▸ **Exercises to complete**
1 – List the directives that party bosses gave local officials when they inspected Tibetan regions in August, according to the article on China's religious assimilation drive.
2 – Reproduce everything in the article on China's religious assimilation drive from "Sitting in his" down to "sayings — were jailed.".
3 – According to the article on China's religious assimilation drive, why did Hui officials err on the side of caution?
=== Source extract ===
The 22 million followers of Islam are not the
only people touched by China’s assimilation drive. Christian church steeples
and crosses have been taken down across the country. When party bosses
inspected Tibetan regions in August, they told local officials to implement Xi’s
“important words on religious work,” tighten control over monasteries and
“focus efforts to Sinicize religion.”
Ambitious social re-engineering will be seen
as one of Xi’s legacies, said Vanessa Frangville, a professor of Chinese
studies at the Université libre de Bruxelles in Belgium.
By curbing religion, the party “removes
potential opponents to power,” Frangville said. “To control the whole
population through technology and ideology — it’s what leaders dream about.”
'We've
regressed 40 years'
For centuries, Gansu was a land of
transition. In the hills where the Tibetan highlands flatten into prairie,
sprawling Tibetan monasteries exerted a greater gravity than the emperors of
faraway Beijing. In the Daxia River valley, Sufi preachers and devout warlords
had turned an old Silk Road hub called Linxia into a Hui bastion decades before
communists swept through in 1949.
Today, Beijing wants to make its influence
felt.
On a recent morning, a local imam ushered a
visitor past a flagpole with a flapping red Chinese banner that officials
insisted on installing earlier this year. Along a courtyard wall, propaganda
bulletins reminded worshipers of their foremost loyalty: the communist state
before Allah.
“Islam has been in China 1,300 years. Other
than 10 years of the Cultural Revolution, it’s always been passed down
generation to generation without a break,” said the imam, who, like almost
everyone in Gansu, spoke on the condition of anonymity for fear of government
retribution. “We’ve regressed 40 years to the Cultural Revolution.”
Sitting in his classroom, where the number of
religious students had plunged 90 percent in one year as new quotas took
effect, the imam spoke about how the Koran was banned from sale and local
publishers who printed the hadith — collections of the prophet Muhammad’s
sayings — were jailed.
[Angry over campus speech by Uighur activist, Chinese students in Canada contact their consulate, film presentation]
Most destabilizing, the imam said, was the
sense of foreboding.
Hui officials felt unsure about how to please
the central government, so they erred on the side of caution, the imam said.
Everybody else — from wealthy Hui businessmen to poor farmers — felt
“completely paralyzed,” he said.
“The Xinjiang policy is already being implemented
here. At least we’re moving in that direction,” the imam said. “We’re born and
raised Chinese. Our passports are Chinese. Our forefathers are Chinese. How do
you want us to be more Chinese?”
=== Excerpted records ===
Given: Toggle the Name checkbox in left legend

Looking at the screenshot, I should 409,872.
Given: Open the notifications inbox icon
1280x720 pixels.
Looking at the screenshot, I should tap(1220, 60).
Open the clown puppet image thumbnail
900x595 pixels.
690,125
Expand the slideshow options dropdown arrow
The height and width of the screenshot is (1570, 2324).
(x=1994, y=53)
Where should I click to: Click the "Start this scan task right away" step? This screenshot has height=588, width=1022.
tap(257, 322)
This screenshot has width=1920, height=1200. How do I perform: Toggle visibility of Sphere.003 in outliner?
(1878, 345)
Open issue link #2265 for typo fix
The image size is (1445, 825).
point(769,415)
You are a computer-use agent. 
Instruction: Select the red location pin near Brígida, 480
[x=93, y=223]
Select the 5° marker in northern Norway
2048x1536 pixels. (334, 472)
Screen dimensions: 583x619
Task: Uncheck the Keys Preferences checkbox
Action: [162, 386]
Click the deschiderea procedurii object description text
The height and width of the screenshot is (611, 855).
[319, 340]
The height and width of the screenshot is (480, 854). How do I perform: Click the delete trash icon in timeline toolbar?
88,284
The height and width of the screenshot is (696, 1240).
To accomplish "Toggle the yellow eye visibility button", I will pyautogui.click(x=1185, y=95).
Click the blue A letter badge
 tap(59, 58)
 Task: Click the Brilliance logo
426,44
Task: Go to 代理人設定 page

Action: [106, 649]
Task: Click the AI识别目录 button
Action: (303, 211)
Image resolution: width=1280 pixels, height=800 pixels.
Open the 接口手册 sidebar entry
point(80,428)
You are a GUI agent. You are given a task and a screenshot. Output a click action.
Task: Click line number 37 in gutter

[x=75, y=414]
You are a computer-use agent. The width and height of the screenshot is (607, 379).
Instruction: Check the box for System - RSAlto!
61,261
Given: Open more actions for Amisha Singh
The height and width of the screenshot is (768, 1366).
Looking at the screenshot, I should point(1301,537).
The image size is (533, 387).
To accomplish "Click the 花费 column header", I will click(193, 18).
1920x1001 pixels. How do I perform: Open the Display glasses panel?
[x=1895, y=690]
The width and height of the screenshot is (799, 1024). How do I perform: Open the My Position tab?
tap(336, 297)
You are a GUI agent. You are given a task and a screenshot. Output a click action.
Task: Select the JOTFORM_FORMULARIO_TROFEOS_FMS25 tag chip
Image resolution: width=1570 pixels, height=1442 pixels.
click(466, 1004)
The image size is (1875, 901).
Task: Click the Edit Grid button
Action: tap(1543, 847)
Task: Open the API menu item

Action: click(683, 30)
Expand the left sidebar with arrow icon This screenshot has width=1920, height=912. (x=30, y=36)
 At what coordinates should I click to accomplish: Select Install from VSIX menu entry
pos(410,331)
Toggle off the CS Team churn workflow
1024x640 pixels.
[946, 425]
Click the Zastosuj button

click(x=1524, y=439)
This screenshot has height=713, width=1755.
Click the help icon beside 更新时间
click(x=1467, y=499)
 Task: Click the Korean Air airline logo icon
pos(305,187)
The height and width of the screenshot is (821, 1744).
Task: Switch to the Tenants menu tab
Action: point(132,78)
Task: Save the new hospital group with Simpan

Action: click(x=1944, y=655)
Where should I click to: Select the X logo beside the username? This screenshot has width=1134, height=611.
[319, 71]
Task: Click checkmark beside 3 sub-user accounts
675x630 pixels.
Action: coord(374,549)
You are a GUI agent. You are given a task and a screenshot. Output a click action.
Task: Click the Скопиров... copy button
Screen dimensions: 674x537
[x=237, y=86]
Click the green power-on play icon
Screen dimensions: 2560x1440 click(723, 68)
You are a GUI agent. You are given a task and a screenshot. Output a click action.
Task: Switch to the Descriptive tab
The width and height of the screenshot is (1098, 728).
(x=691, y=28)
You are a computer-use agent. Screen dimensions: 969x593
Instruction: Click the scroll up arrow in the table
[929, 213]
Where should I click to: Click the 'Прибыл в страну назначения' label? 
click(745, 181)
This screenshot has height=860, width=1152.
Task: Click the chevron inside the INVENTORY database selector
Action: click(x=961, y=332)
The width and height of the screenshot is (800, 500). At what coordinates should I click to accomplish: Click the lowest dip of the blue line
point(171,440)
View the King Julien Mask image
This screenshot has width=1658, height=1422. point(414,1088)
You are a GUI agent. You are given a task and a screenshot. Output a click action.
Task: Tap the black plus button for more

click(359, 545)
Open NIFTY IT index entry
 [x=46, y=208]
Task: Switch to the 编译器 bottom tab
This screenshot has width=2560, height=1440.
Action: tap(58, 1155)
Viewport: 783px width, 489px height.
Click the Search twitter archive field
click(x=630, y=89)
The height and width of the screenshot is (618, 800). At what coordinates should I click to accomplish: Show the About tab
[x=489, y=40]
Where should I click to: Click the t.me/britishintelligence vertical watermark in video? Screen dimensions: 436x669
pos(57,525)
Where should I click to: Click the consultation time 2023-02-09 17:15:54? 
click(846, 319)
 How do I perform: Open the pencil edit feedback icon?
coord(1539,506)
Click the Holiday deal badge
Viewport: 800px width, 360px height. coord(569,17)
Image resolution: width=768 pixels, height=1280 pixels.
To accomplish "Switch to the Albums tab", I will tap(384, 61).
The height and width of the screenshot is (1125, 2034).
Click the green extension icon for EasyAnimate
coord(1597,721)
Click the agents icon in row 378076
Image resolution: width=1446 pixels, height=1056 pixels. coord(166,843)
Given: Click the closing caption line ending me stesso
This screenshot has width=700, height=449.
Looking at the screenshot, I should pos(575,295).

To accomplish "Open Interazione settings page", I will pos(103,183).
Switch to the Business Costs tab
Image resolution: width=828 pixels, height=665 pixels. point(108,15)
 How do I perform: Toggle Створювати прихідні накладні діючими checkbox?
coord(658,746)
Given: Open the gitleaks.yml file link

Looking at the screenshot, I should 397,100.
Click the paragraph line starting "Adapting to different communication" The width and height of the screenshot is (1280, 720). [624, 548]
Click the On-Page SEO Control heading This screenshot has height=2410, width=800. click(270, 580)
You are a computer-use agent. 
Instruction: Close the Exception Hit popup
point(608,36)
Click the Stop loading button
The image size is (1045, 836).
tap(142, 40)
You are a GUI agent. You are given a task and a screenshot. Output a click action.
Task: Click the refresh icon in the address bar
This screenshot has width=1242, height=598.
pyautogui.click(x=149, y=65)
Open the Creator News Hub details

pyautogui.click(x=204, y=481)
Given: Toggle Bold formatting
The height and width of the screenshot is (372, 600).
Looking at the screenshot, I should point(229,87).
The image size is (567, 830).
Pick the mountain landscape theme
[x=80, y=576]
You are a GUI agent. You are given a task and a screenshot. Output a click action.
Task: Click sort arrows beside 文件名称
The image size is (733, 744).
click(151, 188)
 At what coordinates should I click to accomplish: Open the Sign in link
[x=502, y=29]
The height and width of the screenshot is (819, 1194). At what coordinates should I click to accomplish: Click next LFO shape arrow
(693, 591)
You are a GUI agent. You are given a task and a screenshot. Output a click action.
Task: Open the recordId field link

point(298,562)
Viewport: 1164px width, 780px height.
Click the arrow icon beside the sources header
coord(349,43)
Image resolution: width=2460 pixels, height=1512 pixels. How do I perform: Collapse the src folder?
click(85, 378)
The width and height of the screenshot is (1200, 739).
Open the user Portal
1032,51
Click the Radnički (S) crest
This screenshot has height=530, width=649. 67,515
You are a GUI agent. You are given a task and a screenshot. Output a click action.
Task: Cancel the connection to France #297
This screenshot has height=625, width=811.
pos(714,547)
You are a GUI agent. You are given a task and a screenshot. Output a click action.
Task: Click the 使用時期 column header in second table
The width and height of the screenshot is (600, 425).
===
▸ **Exercise responses**
1 –
- Implement Xi's "important words on religious work"
- Tighten control over monasteries
- "Focus efforts to Sinicize religion"

2 –
Sitting in his classroom, where the number of
religious students had plunged 90 percent in one year as new quotas took
effect, the imam spoke about how the Koran was banned from sale and local
publishers who printed the hadith — collections of the prophet Muhammad’s
sayings — were jailed.

3 – The imam said Hui officials erred on the side of caution because they felt unsure about how to please the central government.